July 26, 2004

A SPECTRAL FREQUENCY

Really lovely piece by Kek-w @ Kid Shirt on The Streets' garage-for-students. '... despite its apparent authenticity, its over-pushy, pumped-up realism, it still somehow fails to convince...it's like there's something essential missing from its centre; there's a hole; a gap; a spectral frequency...a feeling that's gone awol from its core, like an old LP digitally-remastered so that it now sounds wrong.' YES! Wholeheartedly agree with all of kek-w's piece, apart from his dissing of the Jam (one of the most unfairly maligned groups in blogdom IMHO) and his praise of Sham 69 obv (I admire Kek-w bucking the trend, but.....)

Posted by mark at July 26, 2004 06:53 AM | TrackBack
Comments

The working-class realism thing is SUCH a straw man I think (serves Skinner right for his choice of 'band name') - there's very little that happens in A Grand Don't Come For Free that wouldn't happen to a student too. The Streets' appeal is comedy-of-recognition, not cultural tourism.

Posted by: Tom at July 26, 2004 09:02 AM

I like the Streets (is there ANYTHING slagged off in K-Punk I don't like?). Dry your eyes -- TUUUUNE!

All this stuff about "authenticity" and "being for students" is just over-cerebral tosh. You don't like the tunes? Fair enough. But stooping to criticise something on whether it's culturally "realistic" or not is just naieve.

Posted by: paul "Relentlessly Middlebrow" meme at July 26, 2004 11:13 AM

Not very many Streets-advocates say that Mike's real or working-class -- that's just the assumption of the hataz. I'm not too keen on 'Dry Your Eyes', that said.

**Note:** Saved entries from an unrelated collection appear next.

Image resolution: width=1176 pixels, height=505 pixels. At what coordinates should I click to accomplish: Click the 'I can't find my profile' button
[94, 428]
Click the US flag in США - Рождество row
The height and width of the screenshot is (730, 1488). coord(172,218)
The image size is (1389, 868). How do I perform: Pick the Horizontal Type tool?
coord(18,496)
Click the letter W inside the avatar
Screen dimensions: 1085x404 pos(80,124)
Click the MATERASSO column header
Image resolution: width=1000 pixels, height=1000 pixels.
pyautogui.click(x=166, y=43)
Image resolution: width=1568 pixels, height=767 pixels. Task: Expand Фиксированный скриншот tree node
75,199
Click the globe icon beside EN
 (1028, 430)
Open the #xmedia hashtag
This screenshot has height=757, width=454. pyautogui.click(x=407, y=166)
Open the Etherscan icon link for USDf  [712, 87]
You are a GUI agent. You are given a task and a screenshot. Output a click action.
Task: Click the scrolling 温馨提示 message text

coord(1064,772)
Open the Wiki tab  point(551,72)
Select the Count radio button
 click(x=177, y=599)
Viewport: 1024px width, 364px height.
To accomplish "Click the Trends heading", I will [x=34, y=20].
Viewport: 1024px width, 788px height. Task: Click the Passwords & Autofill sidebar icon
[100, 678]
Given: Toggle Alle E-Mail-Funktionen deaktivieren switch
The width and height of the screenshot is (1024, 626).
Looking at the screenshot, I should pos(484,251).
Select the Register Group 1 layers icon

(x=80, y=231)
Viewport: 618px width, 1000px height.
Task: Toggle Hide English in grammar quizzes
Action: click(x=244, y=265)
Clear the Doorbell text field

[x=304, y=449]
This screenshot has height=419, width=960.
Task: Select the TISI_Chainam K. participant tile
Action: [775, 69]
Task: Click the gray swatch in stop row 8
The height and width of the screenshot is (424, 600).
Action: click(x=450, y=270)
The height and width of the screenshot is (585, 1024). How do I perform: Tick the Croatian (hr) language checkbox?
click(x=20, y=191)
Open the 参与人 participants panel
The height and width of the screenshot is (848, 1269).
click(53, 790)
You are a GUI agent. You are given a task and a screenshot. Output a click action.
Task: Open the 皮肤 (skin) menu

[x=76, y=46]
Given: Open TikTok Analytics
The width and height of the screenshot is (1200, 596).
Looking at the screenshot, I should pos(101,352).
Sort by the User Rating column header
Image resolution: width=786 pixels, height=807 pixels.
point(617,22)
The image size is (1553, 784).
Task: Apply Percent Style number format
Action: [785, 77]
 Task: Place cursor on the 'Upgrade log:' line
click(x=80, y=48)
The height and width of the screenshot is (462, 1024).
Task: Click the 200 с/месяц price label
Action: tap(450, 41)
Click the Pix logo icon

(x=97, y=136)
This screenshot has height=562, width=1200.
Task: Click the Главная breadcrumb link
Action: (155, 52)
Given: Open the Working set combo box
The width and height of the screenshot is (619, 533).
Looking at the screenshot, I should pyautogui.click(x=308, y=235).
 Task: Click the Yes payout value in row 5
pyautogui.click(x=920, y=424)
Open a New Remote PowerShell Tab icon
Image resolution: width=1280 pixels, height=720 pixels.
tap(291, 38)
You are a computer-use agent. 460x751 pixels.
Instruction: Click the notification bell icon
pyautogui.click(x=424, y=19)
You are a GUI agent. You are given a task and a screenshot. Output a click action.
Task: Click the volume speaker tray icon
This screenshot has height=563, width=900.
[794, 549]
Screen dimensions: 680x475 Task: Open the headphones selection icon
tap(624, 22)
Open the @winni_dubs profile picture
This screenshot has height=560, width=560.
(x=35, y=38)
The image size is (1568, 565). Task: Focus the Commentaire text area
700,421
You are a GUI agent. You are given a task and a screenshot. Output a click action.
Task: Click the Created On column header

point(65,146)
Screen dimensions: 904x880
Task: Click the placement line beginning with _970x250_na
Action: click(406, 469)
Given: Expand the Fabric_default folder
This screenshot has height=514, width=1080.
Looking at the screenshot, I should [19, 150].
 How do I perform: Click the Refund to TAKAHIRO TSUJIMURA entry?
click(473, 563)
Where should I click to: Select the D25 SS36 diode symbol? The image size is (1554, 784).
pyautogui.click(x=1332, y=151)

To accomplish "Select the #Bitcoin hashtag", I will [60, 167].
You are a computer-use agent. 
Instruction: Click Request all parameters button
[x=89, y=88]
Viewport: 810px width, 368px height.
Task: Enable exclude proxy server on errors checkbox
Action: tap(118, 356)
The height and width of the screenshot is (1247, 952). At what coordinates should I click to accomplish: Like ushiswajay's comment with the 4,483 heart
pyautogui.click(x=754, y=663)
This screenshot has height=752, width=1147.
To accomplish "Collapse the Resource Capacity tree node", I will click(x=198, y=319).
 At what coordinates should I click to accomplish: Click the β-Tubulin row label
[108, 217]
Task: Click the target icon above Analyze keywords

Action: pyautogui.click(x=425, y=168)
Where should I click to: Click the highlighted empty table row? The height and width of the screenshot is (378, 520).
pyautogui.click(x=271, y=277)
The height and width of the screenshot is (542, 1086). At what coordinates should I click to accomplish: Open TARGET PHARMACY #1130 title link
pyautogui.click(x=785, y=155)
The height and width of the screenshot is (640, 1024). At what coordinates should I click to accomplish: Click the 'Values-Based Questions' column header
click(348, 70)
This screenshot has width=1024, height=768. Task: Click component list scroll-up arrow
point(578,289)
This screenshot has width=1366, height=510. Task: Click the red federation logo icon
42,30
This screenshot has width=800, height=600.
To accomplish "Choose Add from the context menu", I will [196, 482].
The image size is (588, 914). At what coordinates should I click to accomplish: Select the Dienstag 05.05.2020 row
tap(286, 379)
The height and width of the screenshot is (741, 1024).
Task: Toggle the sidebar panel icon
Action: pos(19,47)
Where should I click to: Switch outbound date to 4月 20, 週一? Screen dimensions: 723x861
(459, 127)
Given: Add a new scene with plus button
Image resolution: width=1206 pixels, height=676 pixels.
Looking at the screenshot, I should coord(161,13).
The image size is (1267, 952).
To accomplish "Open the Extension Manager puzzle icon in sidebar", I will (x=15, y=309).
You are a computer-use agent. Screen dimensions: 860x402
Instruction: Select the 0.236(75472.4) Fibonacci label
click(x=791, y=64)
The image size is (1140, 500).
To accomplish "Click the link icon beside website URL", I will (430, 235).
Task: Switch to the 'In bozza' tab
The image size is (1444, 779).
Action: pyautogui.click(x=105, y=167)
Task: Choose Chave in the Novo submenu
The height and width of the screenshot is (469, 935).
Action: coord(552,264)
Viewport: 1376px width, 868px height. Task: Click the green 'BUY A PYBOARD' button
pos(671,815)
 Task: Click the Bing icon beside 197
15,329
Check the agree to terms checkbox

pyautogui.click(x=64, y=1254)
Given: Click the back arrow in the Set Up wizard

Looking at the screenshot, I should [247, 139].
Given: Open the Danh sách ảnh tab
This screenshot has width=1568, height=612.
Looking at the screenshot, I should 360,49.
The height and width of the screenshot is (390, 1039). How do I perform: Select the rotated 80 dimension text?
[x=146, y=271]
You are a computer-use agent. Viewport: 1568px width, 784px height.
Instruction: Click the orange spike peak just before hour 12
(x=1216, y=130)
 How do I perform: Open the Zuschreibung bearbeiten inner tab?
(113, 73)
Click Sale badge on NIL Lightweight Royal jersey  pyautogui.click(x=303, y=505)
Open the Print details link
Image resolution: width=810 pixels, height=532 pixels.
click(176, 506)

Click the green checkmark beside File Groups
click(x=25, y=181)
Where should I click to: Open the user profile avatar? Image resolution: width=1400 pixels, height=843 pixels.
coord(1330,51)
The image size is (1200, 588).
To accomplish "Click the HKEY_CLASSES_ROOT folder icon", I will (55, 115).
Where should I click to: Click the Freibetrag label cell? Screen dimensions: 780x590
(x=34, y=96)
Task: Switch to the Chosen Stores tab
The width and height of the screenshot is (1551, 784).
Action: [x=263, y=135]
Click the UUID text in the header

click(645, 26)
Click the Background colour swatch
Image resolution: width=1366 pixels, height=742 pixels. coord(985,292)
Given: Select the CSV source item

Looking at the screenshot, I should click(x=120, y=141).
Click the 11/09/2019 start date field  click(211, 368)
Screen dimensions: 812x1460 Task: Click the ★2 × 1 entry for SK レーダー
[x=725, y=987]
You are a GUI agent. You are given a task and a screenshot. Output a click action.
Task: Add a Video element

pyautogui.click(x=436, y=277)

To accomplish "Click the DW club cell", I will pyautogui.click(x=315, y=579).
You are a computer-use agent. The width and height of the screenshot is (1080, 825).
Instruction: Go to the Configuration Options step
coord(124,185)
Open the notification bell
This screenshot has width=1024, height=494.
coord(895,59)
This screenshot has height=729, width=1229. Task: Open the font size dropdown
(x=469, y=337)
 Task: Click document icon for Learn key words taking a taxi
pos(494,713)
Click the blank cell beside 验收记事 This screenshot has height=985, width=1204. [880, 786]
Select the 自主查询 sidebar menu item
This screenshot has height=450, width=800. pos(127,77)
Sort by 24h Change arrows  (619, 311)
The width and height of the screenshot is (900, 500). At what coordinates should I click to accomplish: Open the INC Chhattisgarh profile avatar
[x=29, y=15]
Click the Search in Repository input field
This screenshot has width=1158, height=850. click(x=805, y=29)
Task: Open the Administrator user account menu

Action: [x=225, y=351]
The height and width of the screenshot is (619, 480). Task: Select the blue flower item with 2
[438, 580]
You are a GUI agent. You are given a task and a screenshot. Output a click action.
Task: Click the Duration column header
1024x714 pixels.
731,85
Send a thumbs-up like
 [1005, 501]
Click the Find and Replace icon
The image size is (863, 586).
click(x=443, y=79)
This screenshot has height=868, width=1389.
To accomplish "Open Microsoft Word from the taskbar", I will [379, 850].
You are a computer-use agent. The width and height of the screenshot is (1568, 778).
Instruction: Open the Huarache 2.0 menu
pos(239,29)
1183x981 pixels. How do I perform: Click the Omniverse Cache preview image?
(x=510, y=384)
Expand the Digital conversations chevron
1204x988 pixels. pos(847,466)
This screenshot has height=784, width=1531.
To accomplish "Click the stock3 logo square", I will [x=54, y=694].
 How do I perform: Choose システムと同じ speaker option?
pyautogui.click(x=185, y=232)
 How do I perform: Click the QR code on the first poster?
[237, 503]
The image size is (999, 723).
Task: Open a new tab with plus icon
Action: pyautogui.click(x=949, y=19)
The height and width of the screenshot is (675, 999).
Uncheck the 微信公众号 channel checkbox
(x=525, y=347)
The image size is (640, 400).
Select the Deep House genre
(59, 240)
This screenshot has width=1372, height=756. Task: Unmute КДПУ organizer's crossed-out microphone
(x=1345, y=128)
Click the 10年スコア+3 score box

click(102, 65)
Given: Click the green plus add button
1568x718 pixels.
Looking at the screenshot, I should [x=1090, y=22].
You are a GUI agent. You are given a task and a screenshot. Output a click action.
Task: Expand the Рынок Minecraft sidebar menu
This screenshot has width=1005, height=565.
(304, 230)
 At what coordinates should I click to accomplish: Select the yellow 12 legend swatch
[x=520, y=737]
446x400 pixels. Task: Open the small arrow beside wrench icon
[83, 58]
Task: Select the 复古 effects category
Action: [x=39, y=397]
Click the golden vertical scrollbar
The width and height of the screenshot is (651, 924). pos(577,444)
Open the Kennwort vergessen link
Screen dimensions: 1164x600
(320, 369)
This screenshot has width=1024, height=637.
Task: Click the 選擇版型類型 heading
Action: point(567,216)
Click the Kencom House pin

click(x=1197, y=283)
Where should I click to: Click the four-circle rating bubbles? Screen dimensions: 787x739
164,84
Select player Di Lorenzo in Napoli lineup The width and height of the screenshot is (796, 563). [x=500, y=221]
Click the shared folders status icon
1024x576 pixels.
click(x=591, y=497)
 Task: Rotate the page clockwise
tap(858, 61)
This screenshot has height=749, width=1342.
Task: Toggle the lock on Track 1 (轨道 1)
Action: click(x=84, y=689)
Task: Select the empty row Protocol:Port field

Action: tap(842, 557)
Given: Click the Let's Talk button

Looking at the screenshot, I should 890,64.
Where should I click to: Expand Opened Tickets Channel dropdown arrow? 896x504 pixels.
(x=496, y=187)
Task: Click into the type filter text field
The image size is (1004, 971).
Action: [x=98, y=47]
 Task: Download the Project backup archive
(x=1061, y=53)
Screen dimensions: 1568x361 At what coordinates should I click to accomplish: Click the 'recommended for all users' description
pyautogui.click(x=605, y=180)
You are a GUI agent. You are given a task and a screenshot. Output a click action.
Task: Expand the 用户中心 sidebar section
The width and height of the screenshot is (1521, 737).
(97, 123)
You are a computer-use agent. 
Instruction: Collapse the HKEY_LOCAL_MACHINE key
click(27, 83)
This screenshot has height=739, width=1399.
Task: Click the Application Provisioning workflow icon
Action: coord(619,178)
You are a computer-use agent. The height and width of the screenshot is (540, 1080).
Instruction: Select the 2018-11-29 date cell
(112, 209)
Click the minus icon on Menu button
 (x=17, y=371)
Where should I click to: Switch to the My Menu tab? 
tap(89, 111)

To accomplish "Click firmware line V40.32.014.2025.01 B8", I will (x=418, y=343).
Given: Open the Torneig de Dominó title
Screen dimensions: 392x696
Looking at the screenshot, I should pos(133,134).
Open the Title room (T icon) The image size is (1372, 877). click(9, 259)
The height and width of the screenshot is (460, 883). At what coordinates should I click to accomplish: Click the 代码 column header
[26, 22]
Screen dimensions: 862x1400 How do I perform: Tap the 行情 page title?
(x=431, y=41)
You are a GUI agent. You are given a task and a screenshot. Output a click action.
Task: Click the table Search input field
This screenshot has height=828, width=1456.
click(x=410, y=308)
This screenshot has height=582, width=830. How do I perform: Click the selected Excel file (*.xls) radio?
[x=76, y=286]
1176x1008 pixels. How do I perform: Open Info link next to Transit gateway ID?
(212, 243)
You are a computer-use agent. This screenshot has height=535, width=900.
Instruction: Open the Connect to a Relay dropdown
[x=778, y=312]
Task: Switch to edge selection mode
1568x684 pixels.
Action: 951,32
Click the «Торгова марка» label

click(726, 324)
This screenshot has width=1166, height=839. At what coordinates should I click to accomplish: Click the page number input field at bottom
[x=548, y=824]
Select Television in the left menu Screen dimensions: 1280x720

Posted by: Henry Miller at July 26, 2004 12:50 PM

Well, everyone likes the Streets, apart from Kek-w and Luke (tho even he seems to be wavering). I took it that Kek's point was more about emotional authenticity than class authenticitiy, really...

Posted by: mark at July 26, 2004 02:32 PM

The fascinating thing about The Streets is not so much the fact that there's a lack of presence, a lack of a real authentic narrator or whatever. It's the fact that, at this particular time, British pop can accomodate and thrive on such a music. The Streets are passive reportage, absorbing and relating pointless minutae of tedious life; for several reasons (musical fragmentation, pomo irony, the desire for anti-iconography), this stream of consciousness fills a number of nihilistic needs.

I did quite like Fit But You Know It, though.

Posted by: Derek Walmsley at July 26, 2004 03:17 PM

Are you calling Mike Skinner some kind of blogger, Derek?

Posted by: Tom at July 26, 2004 03:22 PM

Well, as we all know, there's many similarities between "busting rhymes" and "busting blogs".

Posted by: Derek Walmsley at July 26, 2004 08:06 PM

don't like the music or the voice. the lyrics i've heard off the neww album i really like. the lyrics on the first album were pretty cringey though.

Posted by: luke.. at July 27, 2004 01:23 PM

they play it on Radio 2 now. Crossover, or what?